I was tagged by YNC, so I have to share seven facts about myself, in no particular order.
  1. I love food seafood, especially snails that I prepare from scratch myself.
  2. I sometimes come off as dumb purposely because my brain (not even my DDs) takes the better part of the attention.
  3. I remember people's first and last names, of almost every ethnicity, even if I see them in print just once. I am not a stalker but I still remember the names of my primary six classmates.
  4. I don't know how to appreciate things conventionally cos I am shy like that but I know how to pamper my beloveds.
  5. I am a spontaneous romantic. You will not discover this side of me except you crack unleash it.
  6. I don't like writing papers.
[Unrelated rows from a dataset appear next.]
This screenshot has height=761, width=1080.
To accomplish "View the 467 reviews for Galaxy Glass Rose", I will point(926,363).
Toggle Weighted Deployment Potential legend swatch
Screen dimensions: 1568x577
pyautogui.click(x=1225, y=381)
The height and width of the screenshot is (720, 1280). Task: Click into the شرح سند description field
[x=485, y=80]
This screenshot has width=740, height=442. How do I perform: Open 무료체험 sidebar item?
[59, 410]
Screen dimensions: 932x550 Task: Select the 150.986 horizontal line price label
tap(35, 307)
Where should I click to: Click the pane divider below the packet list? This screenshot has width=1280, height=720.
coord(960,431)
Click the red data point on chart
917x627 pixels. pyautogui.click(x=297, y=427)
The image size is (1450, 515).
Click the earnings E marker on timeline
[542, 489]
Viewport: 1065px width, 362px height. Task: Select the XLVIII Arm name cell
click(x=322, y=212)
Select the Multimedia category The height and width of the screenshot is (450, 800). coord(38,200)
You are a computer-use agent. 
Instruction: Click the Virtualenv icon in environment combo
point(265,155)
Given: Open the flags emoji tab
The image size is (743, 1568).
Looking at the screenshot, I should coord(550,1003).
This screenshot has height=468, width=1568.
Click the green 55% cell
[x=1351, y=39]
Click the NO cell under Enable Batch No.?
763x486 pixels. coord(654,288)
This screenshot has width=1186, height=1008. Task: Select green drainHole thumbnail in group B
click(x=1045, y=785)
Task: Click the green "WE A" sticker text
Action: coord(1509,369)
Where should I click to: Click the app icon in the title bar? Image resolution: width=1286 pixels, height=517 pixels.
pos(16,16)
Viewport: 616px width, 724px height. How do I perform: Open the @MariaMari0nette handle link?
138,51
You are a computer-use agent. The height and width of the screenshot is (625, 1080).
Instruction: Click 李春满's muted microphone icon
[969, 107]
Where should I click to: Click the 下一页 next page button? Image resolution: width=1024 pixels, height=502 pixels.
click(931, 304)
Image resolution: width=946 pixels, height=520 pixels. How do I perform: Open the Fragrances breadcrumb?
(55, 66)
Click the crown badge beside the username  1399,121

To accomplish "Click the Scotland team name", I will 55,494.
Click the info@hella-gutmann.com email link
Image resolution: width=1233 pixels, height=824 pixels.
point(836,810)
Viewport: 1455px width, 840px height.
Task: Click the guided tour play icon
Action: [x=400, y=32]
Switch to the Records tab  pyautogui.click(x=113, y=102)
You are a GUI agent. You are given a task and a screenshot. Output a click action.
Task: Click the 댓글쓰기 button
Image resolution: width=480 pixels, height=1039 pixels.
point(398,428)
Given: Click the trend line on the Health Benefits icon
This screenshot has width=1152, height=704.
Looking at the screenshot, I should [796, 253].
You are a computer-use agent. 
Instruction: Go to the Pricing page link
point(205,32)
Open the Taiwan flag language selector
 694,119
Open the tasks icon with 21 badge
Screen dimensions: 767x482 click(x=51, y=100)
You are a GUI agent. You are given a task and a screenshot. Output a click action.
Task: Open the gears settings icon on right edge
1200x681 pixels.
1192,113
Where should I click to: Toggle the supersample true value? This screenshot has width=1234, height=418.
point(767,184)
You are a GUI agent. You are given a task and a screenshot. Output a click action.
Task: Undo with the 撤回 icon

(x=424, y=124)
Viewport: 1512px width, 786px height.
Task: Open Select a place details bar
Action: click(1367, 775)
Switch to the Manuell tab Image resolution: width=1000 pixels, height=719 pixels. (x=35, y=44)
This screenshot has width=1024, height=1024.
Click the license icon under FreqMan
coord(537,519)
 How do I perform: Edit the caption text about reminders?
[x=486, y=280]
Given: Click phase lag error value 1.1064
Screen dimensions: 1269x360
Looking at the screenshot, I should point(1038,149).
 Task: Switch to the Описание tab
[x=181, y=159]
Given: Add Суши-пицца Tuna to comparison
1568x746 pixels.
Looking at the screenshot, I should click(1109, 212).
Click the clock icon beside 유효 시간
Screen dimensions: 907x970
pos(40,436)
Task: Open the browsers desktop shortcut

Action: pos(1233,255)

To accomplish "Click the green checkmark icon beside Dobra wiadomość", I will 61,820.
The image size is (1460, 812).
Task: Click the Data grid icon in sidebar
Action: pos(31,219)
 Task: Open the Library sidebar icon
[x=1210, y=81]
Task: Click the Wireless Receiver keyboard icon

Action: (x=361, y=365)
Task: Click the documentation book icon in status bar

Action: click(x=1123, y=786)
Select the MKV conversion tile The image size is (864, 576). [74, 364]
I skim thru my posts rather than proof-read, which I do 2 days later. Walahi! I detest writing, other than blogging and chatting. I would rather write a 5-hr calculus exam than write a 2-page paper.
  7. I have a wavering self-esteem and I loathe this virtue.

Now, I have something to refer to when I am asked to describe myself. Whoo! Describing one's self is no joke.

I tag my fellow bloggers. Una plenty.

PS: Blueprint 3 is on the way. A new obsession is on the way.
Shawty get it down.
Dad-Daddy go home
Venus vs Mars.

Wednesday, September 2, 2009

Feminism, sometimes an escape route

Obviously, I have the X-X chromosome.

I am a feminist by expectation but a mere passive supporter of feminism by decision. Just to add a lil sum'in, I support masculism too. Well, to be clearer, I dont give a damn about Hilary Clinton being the first US president or Lady Gaga's right to discuss a pun-intended disco stick.

When everyone is tryna prove why men shud take up culinary duties, not only in Top Chef, I think of the way women use feminism as a form of armor. In order to make a simple presentation about breast implants, you have think about not triggering some feminism-induced nerve. Eff political correctness!Whenever person A tells me something along the lines of 'Girls! and petty things.' Yeah right, I am meant to put on my feminism armor and tell person A that that statement is sexist. Oh well, some ladies use that feminism response to make person A guilty. Well, I am sometimes person A. As a girl, I sometimes tell girls that we worry about petty things. Two generic online examples, facebook and blogger. Check your homepage, most facebook updates are often by females. And blogger! most posts, I am in position to declare them unwarranted for or ingenious, are authored by females. That's it, on the average, we females talk more. Thus, we tend to talk gibberish more. So, use the feminism armor for the right sexist defense. I don't appreciate using feminism as a coat of armor, when someone criticizes a girl about her benching 100lbs.

To be honest, I think feminism is the outcome of some women liberation. Feminism is important, especially in regions, where gender inequality has not been fully regarded.

PS: Just to reiterate, I am a passive feminist but I actively enjoy feminism's benefits. If I am given preference frats'-entry wise employment-wise, because I identify as a female, thank you. Yo, that's called affirmative action, right. hahaha.